Nicolas a également dressé une  liste de noms de camarades avec leurs affectations : ce sont peut-être des camarades de chambrée issus de la proche région et qui ont fait leurs classes avec lui à Bitche. En face de chaque nom, Nicolas a inscrit le lieu d’origine et le régiment d’affectation. Toujours ce souci du détail et ce lien virtuel qui relie Nicolas à ses anciens compagnons de caserne qui partagent les mêmes souffrances que lui.


 



Transcription :


Name (nom)                     Ort (localité)
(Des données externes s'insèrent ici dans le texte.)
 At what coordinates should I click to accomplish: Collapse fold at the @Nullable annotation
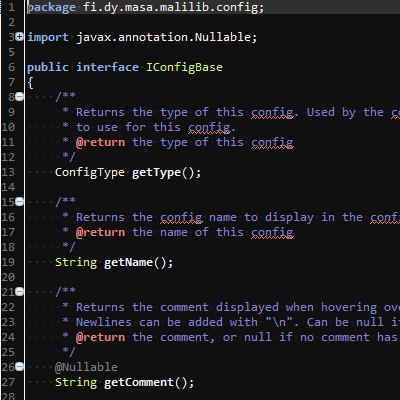20,367
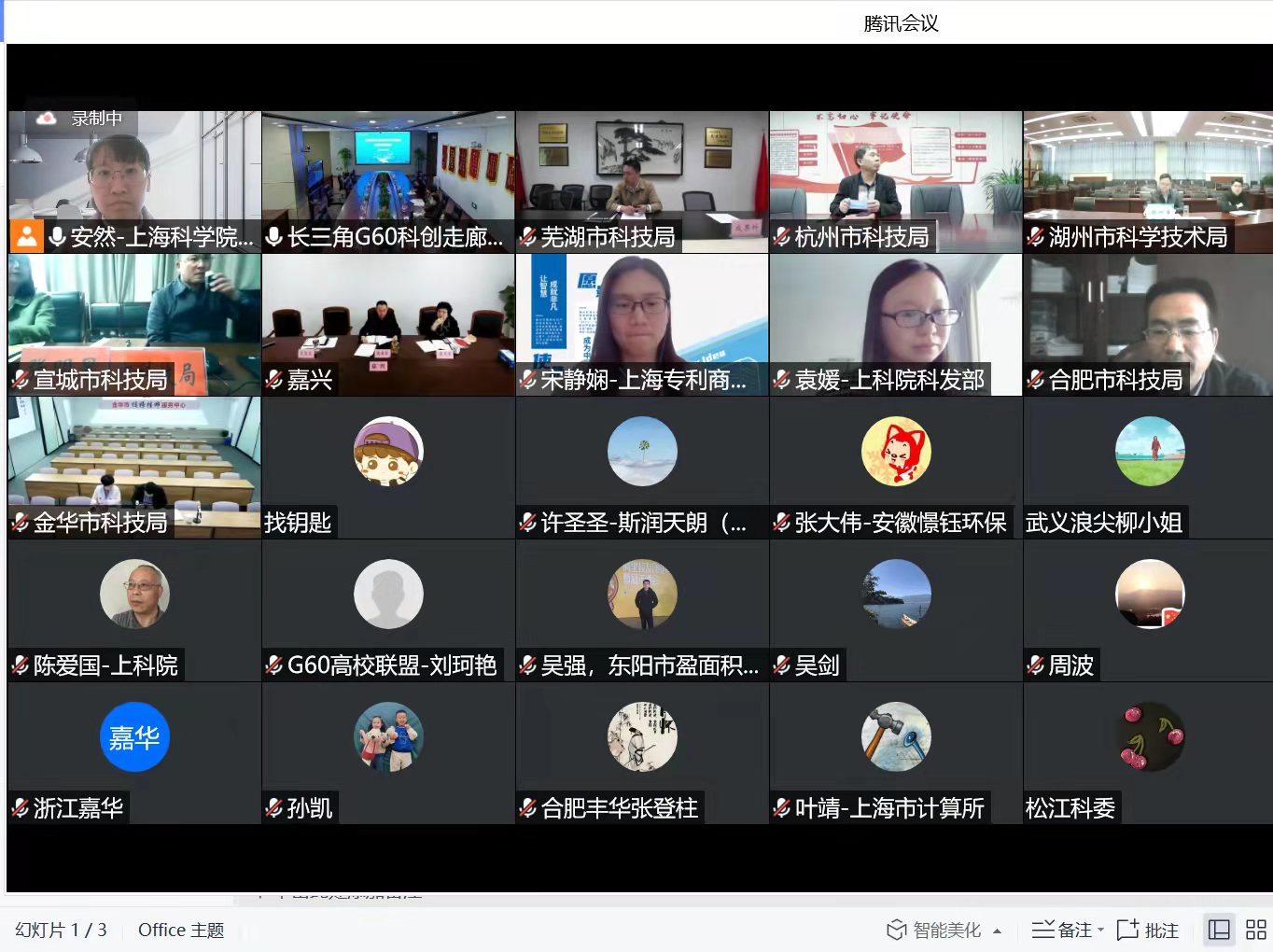Toggle muted mic icon next to 周波
1273x952 pixels.
[x=1036, y=665]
Krebs                              Biningen
Lenhard                                “
Dier                                Schmittweiler
Klein Leo                         Herbitzheim
Ziebel                             Sucht   
Köbel                                  “
Obringer                          Achen
Brandel                           Saaralben
Lamgolei                         Diligen (Dillingen)
Lannot                            Lemberg
Weber Lud.                      Rohrbach
Schmitt                           Grossrederchingen
Nauder                                 “
Klein Franz                      Herbitzheim



Conclusion

Ce petit carnet, au premier abord insignifiant par sa taille, a été soigneusement conservé par Nicolas car il renfermait un pan entier de sa vie, période qui l’a fortement marqué et qu’il n’a jamais évoquée.
Pour nous qui le découvrons, il est une source incomparable de renseignements, non seulement sur son parcours de soldat, mais aussi sur son instruction militaire, sur ses sentiments que nous pouvons aisément imaginer.

Au travers de ces humbles pages noircies au crayon à papier, le soir, à la caserne, à l’hôpital militaire, ou encore dans les tranchées, après la bataille, nous voyons le brave petit fusilier revivre devant nous et nous donner une leçon de courage et de fidélité envers la patrie.